Requirement
Arrange the lines starting at the one containing "This screenshot has width=2161, height=1708." and ending at the one containing "center [458, 280]." as a Markdown table with the columns Row and Text. Put a row number in Row, put each line in Text, and skip blank lines.

[Stored data]

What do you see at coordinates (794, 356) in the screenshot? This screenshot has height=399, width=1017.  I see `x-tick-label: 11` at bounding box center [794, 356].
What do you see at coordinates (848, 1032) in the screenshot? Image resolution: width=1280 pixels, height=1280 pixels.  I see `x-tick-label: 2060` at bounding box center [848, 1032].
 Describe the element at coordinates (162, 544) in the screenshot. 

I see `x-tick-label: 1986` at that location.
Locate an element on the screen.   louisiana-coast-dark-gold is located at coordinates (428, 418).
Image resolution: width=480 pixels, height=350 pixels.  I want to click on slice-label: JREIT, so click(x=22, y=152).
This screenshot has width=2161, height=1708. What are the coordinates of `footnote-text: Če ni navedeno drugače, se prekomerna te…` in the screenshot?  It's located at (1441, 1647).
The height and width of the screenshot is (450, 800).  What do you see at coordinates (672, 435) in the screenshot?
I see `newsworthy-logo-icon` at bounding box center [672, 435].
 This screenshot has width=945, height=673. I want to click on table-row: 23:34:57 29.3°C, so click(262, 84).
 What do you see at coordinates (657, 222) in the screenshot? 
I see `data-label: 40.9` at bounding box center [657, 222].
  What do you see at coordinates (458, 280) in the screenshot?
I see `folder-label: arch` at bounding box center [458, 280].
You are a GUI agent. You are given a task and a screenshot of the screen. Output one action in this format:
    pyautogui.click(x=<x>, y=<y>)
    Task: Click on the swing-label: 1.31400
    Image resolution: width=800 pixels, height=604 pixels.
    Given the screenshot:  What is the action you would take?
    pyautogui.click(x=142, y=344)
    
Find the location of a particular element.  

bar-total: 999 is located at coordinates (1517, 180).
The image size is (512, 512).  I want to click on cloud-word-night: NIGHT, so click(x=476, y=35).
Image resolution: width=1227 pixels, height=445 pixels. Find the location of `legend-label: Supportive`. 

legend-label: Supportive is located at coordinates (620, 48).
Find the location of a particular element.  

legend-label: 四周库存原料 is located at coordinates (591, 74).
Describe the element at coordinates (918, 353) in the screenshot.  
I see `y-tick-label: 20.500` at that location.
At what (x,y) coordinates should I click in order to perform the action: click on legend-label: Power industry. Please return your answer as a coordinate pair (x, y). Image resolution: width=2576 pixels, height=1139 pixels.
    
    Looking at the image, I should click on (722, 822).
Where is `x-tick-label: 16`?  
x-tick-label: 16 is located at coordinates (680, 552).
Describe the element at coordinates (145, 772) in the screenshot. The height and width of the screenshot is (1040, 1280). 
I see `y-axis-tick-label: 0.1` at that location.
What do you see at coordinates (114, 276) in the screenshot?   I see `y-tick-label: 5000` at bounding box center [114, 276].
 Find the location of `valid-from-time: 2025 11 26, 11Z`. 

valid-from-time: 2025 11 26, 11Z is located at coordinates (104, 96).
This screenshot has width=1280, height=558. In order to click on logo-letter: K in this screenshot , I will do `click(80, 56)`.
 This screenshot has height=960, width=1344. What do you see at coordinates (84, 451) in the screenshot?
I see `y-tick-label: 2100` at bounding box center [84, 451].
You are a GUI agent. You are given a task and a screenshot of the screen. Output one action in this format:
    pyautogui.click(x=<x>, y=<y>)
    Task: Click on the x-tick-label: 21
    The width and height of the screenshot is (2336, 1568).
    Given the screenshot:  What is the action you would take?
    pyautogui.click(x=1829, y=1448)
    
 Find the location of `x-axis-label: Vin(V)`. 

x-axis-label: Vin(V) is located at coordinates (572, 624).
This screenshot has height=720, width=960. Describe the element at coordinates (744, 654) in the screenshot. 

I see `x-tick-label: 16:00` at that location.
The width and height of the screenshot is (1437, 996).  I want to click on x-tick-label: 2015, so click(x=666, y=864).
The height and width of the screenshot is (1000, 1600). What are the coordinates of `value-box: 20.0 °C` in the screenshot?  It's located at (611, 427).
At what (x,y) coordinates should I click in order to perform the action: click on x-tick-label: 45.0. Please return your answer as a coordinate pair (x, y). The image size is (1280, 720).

Answer box
| Row | Text |
|---|---|
| 1 | This screenshot has width=2161, height=1708. What are the coordinates of `footnote-text: Če ni navedeno drugače, se prekomerna te…` in the screenshot?  It's located at (1441, 1647). |
| 2 | The height and width of the screenshot is (450, 800).  What do you see at coordinates (672, 435) in the screenshot? |
| 3 | I see `newsworthy-logo-icon` at bounding box center [672, 435]. |
| 4 |  This screenshot has width=945, height=673. I want to click on table-row: 23:34:57 29.3°C, so click(262, 84). |
| 5 |  What do you see at coordinates (657, 222) in the screenshot?  |
| 6 | I see `data-label: 40.9` at bounding box center [657, 222]. |
| 7 |   What do you see at coordinates (458, 280) in the screenshot? |
| 8 | I see `folder-label: arch` at bounding box center [458, 280]. |